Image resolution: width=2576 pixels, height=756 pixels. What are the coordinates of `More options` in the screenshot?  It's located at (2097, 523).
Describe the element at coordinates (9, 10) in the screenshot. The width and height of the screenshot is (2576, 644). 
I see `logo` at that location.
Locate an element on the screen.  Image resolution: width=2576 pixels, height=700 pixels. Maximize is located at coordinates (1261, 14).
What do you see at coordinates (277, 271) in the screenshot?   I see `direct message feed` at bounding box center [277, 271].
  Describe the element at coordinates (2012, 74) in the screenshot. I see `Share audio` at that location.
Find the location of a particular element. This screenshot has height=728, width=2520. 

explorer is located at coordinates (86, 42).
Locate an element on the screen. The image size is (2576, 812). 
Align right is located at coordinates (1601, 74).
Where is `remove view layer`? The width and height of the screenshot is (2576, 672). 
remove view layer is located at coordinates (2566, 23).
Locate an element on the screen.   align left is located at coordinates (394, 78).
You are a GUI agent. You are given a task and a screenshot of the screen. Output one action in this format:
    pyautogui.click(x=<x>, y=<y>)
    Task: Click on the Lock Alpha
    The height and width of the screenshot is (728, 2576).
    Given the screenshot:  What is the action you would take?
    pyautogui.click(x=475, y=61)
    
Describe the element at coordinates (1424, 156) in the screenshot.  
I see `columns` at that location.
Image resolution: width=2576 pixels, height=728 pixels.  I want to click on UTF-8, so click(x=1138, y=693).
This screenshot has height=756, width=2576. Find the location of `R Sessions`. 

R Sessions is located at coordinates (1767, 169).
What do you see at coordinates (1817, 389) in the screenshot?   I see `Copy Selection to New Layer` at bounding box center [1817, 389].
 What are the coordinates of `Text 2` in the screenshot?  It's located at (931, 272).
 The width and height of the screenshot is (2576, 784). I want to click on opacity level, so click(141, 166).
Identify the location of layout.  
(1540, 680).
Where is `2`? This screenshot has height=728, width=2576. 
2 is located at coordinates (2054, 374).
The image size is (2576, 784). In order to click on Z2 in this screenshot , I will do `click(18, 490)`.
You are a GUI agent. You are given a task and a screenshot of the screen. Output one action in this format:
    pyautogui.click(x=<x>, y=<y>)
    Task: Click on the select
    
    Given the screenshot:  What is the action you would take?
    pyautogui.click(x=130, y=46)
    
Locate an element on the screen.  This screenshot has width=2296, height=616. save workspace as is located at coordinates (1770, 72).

────────────────────

Rewrite the entries from the beginning through the line containing "Align right is", changing "on the screen" to "on the display" and leaving everything else as it is.

Image resolution: width=2576 pixels, height=756 pixels. What are the coordinates of `More options` in the screenshot?  It's located at (2097, 523).
Describe the element at coordinates (9, 10) in the screenshot. The width and height of the screenshot is (2576, 644). 
I see `logo` at that location.
Locate an element on the display.  Image resolution: width=2576 pixels, height=700 pixels. Maximize is located at coordinates (1261, 14).
What do you see at coordinates (277, 271) in the screenshot?   I see `direct message feed` at bounding box center [277, 271].
  Describe the element at coordinates (2012, 74) in the screenshot. I see `Share audio` at that location.
Find the location of a particular element. This screenshot has height=728, width=2520. 

explorer is located at coordinates (86, 42).
Locate an element on the display. The image size is (2576, 812). 
Align right is located at coordinates (1601, 74).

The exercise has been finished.